Descriptions, Reviews, Etc.
Publisher Description:
"This book has been written for the artist, for the theologian, and for the philosopher, each of whom must be concerned with the question, "What does it mean to be human?" But at a deeper level, it is written for any reader who knows what it means to be fragmented, and who is willing to undertake a quest for wholeness in experiential and reflective terms." -- from the Preface

The Quest for Wholeness is a philosophic odyssey into humankind's feelings of fragmentation, and the search for unity born of those feelings. It blends the concreteness of art and religion with the discipline of philosophy to illuminate those places in experience and reflection where fragmentation is encountered and the meaning of wholeness is first discovered.

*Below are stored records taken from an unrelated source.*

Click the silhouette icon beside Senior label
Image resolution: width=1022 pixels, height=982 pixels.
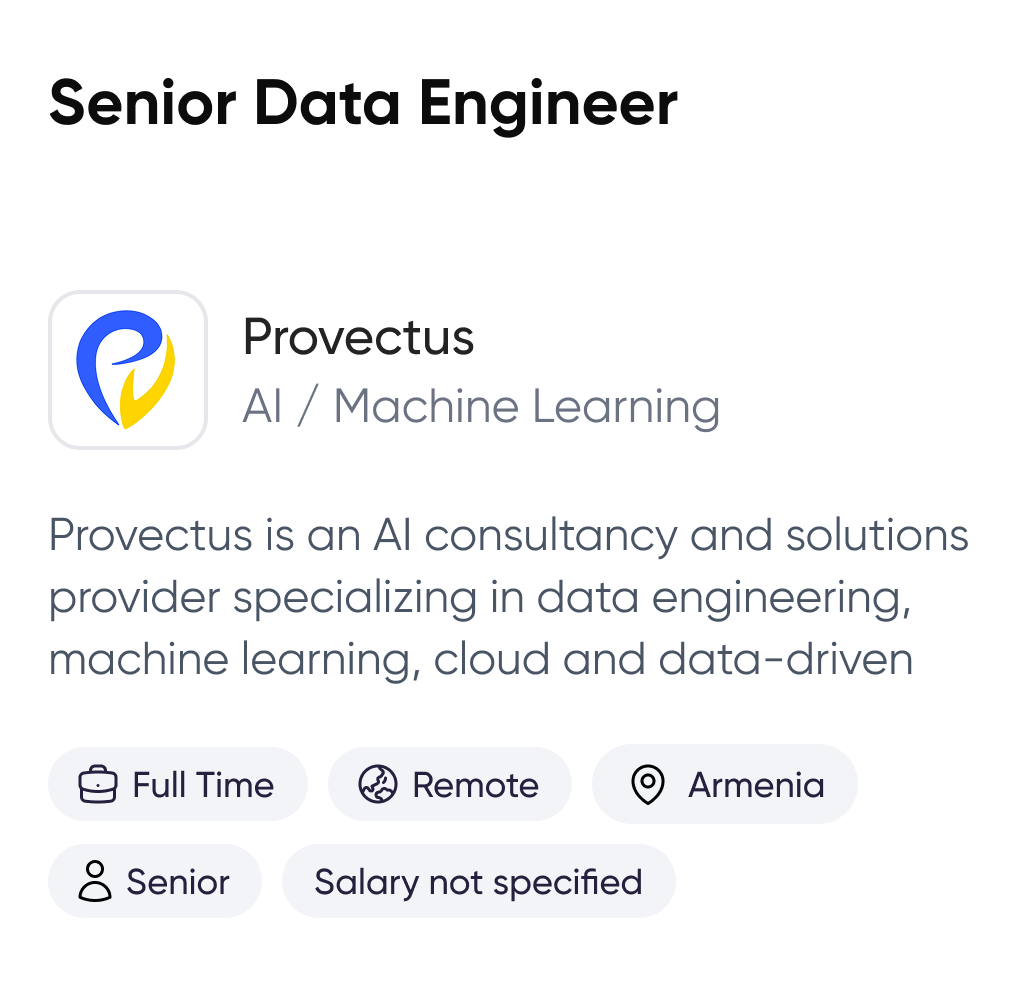click(95, 881)
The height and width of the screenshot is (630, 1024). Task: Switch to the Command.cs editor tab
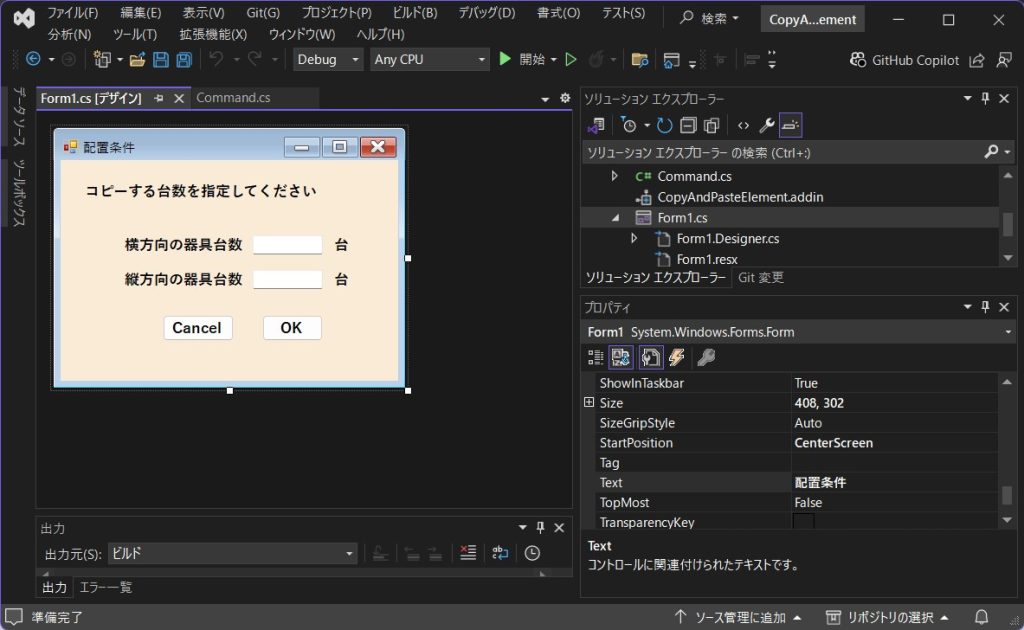(x=233, y=98)
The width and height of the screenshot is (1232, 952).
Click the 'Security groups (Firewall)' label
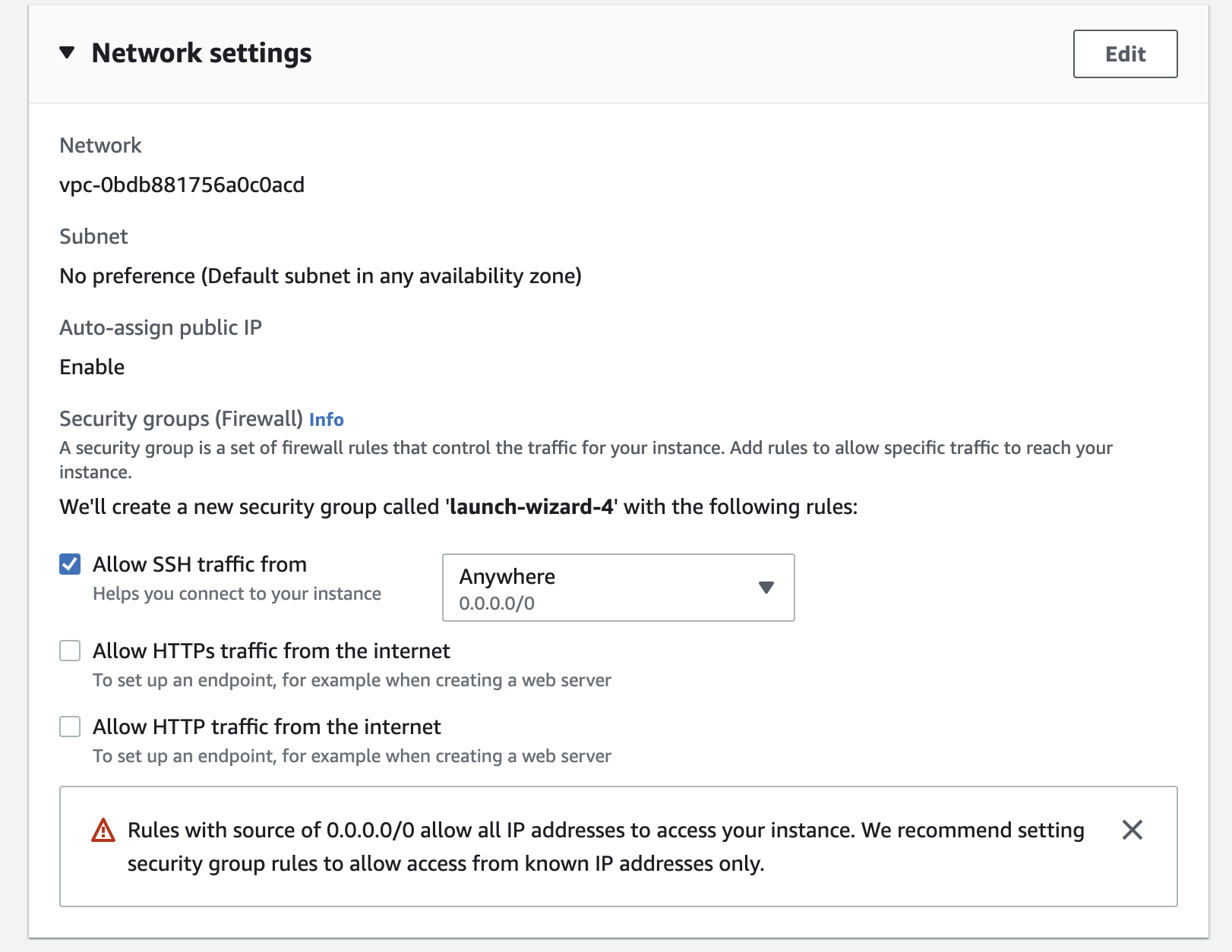tap(181, 419)
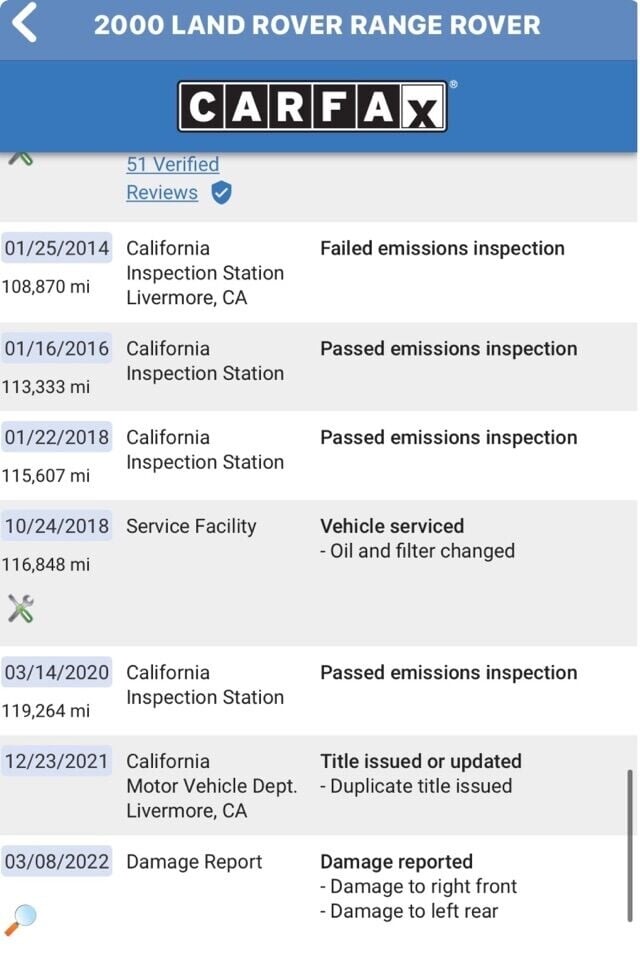
Task: Tap the wrench service icon under 116,848 mi
Action: click(21, 607)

Carl Vaught discusses the problems of fragmentation and unity, beginning with the aesthetic concreteness represented by the quest in Herman Melville's Moby Dick; moving through the religious dimension represented by the biblical stories of Abraham, Isaac, Jacob, Joseph, and Moses; passing on to the reflective discourse in Plato's Euthyphro; and ending in a confrontation with Hegel that unites the concrete particularity of religious and communal life with the dialectic of Socrates' normative reasoning.

This book is written with the conviction that the professional philosopher should not address a merely professional audience, but the larger world as well, and that in the end he must come to terms with himself and with the most pressing questions that confront the human spirit.